Kuramıyormuş gördük.
Mehmet Ali Erbil'in olduğu aks bir zamanların Aşkım Aşkım dizisinin bire bir aynısı.
Emel Sayın yerine Nergis Kumbasar var.
Yeliz Yeşilmen yerine de ismini hiçbir sitede bulamadığım Rus kökenli bir kadın oyuncu.
Öyle biri ikisi değil, tüm oyunculuklar fena ötesi...
Hasibe Eren için ne işi var orada dedim durdum dizi boyunca.

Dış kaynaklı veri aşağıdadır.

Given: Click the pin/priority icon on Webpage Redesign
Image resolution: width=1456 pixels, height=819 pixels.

Öyle bir rol yazılmış ki, garip kelimelerle ne yapsa o karakter kurtulmaz.
Hani aynı Mehmet Ali Erbil'i yıllarca izlemekten sıkıldık da,
Diğer oyuncular da performans anlamında vasat.

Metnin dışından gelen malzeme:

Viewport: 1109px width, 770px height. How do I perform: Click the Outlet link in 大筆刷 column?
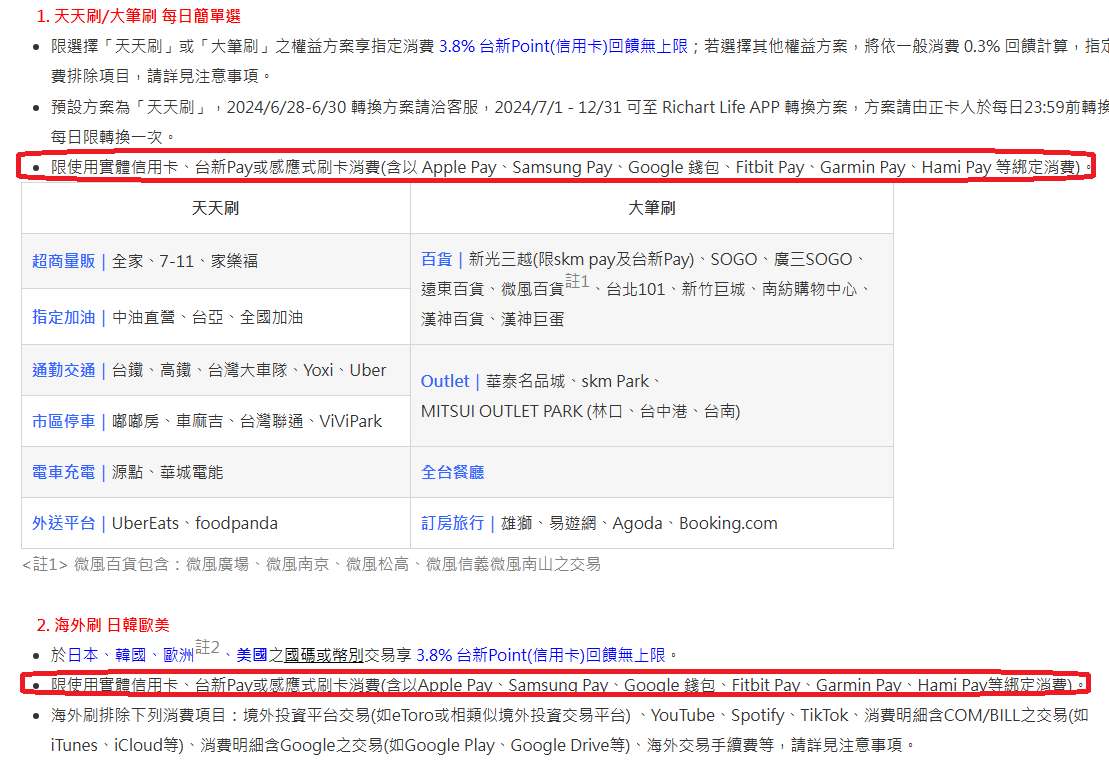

Sanki onlar da sevmemişler senaryoyu diyeceğim ama başlarına silah dayamadılar ya, sonuçta okuyup kabul ettiler işi.
İnsan hayrete düşüyor.
Sinemada bir iki karakter tuttu diye yapılan her işte garip garip karakterlerin, saçma sapan mimiklerinin komik olacağı fikrinden ne zaman vazgeçilecek gerçekten merak ediyorum.
Senaryo komedi unsurları barındırmasın.
Komik bir oyuncu koy, onun garip mimiklerine güven...
Yahu asıl komedi yazmak ve çekmek zeka işidir.
Niye bu kadar bu işin ucuzlatıldığını anlamak mümkün değil.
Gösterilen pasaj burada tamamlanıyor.